If you haven't seen the new New York State Senate website, it's absolutely worth checking out, even if you're from out of state.
Designed and operated by some of the best and brightest in new media, the website is a remarkable step forward for open government in a state that has traditionally lacked it, particularly when Republicans ran the State Senate. One now-infamous example is the Republican senators' TV studio on Long Island, funded by taxpayer money and hitherto unknown even to several long-serving Republican senators:
Senator Tom Libous, an 11-term Republican from Binghamton, said even he had not known there was a television studio on Long Island.
"You serious?" he said. "O.K. I don’t have one in Binghamton."
Rich Azzopardi, a spokesman for Senator Craig M. Johnson — who had been the lone Long Island Democrat until November’s election — said he had heard "vague rumors" about the existence of the facility. He guffawed when asked if Mr. Johnson had ever been invited by the Republicans to use it.
"No," Mr. Azzopardi said, "I don’t believe they ever gave us the password that shut down the waterfall to enter the cave leading into the studio."
Well, prepare for greater government transparency - and greater two-way communication - than has been seen before in the State of New York.
The site looks great - easily navigable, aesthetically pleasing, generally user-friendly - but that's only the first step.
Each State Senator will have a blog, and there will be an official Senate blog written by Albany Project publisher (and long-time Daily Kos member) Phillip Anderson. The Senators' Twitter feeds (those that have them) and Facebook pages will also be linked, enabling anyone to correspond directly with their local lawmakers.
Not only will legislation be posted online...but the Senate's "Legislative Markup" section enables you to read and comment on proposed legislation. In other words, instead of petitioning, calling and so forth to sway your Senator on a particular issue, you can make your voice heard right on the site.
They have a full list of the Senate's committees and their memberships...coupled with a regularly updated news feed with stories related to committee activities and those of their members, schedules of public hearings, and video from hearings you may have missed.
Looking for government data on legislation and spending - say, where the federal stimulus money is going? They have it. That sounds great, but what if you're too confused to sift through volumes of government data? No problem: the Plain Language Initiative ensures that everything will be available in user-friendly format.

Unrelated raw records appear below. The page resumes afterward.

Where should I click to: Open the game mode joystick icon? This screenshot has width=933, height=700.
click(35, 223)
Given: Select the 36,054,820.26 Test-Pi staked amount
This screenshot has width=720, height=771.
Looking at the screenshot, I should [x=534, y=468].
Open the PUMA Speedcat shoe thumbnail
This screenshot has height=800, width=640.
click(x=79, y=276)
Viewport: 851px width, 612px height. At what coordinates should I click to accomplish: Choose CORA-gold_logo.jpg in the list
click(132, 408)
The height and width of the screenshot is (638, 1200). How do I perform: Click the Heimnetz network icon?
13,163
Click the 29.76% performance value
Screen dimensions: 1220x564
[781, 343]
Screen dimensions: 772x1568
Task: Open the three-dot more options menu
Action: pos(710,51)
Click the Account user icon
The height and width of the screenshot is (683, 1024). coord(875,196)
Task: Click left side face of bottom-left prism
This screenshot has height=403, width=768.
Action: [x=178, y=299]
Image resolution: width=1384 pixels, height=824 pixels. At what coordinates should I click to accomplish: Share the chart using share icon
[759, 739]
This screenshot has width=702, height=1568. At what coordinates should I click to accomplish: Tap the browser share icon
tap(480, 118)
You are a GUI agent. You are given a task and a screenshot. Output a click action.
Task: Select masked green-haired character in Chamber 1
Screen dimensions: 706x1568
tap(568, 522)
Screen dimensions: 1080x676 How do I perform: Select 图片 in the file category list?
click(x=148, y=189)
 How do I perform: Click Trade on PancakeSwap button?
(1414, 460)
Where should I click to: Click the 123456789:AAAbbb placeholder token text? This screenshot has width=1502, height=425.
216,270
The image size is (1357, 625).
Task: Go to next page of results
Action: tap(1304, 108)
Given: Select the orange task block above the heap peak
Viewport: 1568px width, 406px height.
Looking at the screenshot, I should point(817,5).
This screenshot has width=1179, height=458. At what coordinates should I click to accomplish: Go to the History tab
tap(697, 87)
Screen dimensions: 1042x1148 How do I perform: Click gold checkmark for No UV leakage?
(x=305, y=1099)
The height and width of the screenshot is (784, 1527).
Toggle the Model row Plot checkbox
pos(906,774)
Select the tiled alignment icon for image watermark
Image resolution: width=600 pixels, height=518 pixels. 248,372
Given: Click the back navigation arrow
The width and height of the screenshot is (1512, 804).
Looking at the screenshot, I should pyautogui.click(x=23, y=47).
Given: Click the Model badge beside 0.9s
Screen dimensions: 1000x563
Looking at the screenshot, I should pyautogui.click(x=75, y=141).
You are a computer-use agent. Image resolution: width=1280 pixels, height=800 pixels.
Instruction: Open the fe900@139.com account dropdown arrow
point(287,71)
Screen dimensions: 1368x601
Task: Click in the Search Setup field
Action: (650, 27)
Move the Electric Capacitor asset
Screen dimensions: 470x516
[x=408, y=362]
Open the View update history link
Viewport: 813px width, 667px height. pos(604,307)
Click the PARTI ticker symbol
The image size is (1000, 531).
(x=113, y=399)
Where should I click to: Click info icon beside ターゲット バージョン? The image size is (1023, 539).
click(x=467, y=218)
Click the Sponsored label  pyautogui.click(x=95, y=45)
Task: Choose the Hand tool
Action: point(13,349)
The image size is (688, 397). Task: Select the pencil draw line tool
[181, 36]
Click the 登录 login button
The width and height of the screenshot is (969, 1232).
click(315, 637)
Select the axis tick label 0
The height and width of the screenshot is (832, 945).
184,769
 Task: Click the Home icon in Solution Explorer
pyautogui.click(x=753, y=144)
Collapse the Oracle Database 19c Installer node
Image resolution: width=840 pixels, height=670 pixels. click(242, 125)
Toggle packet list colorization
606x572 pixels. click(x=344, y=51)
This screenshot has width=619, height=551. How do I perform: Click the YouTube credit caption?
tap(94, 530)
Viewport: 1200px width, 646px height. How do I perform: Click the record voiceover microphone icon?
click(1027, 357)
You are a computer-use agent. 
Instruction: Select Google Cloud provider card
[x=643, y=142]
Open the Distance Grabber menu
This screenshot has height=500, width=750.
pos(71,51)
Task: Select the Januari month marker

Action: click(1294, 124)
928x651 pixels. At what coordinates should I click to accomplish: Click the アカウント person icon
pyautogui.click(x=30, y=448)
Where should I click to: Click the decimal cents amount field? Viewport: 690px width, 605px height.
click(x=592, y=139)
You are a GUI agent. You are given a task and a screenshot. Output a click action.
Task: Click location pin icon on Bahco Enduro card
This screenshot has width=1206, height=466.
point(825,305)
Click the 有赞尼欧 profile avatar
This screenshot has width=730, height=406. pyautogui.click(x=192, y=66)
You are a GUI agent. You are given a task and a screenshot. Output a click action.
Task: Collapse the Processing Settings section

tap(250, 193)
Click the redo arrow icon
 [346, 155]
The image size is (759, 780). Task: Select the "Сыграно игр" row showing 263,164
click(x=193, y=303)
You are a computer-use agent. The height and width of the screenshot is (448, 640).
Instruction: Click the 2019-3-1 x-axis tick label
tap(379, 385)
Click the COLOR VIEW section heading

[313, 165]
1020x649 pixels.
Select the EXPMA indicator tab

Overall, it's a revolutionary site, leaps and bounds ahead of those of any other state government. There are a lot of impressive people behind it, including (but not limited to) Phillip Anderson, Brian Keeler (NYBri), Noel "noneck" Hidalgo, Micah Sifry, Andrew Rasiej, Advomatic and Senate Chief Technology Officer Andrew Hoppin.
Want reviews? From Rochester Turning:
The new NY Senate website is just about ready to rock, and Phillip Anderson of Albany Project fame gave us the keys to take it for a test drive around the block. Some very good stuff in there. Don’t have time for a full, top-down review, but here’s some highlights I found. In some cases, you can see where bloggers’ pain trying to pry information from the Senate’s cold, dead hands in the past few years, has resulted in some solid enhancements to the site.
One of the more interesting facets of the website is the Legislation Markup feature, which allows users to view and comment on all pieces of legislation currently under consideration. It’s like Thomas meets Flickr.com or something. It’s very nice to see that if I wanted to - and I just might - I could send my readers to comment directly on a piece of legislation before the Senate, rather than having to sign some petition that may never get viewed.
From Buffalo Pundit:
This site is unprecedented for New York’s legislature, which is known for being a lot of things - transparent and accessible not being among them. The team of people who have been putting this together are taking suggestions from the public because they want the site to be a model for how governments share information with stakeholders.
It provides individual senators with a better ability to not just announce crap to their constituents, but to genuinely interact with them through social media and blogs.
The website represents a step forward for good government in a state that sorely needs it. I hope that this translates into more fundamental changes to the procedures employed in the Senate itself. All in all, a positive thing for us taxpayers.
Seems most everyone is highly impressed by the site, a big step forward for a legislature that sorely needed to take one.
Also, note this from the Albany Times-Union:
The sites of individual senators are all designed the same, he added.
Apparently, when the Senate was under Republican leadership, senators from the Democratic side were not given the same online technology as Republicans, said Travis Proulx, spokesman for Senate Majority Leader Malcolm Smith.
"There wasn't any standard," Proulx said. "It was just a real problem."
Shocking. It's awfully nice to have a legislature run by Democrats.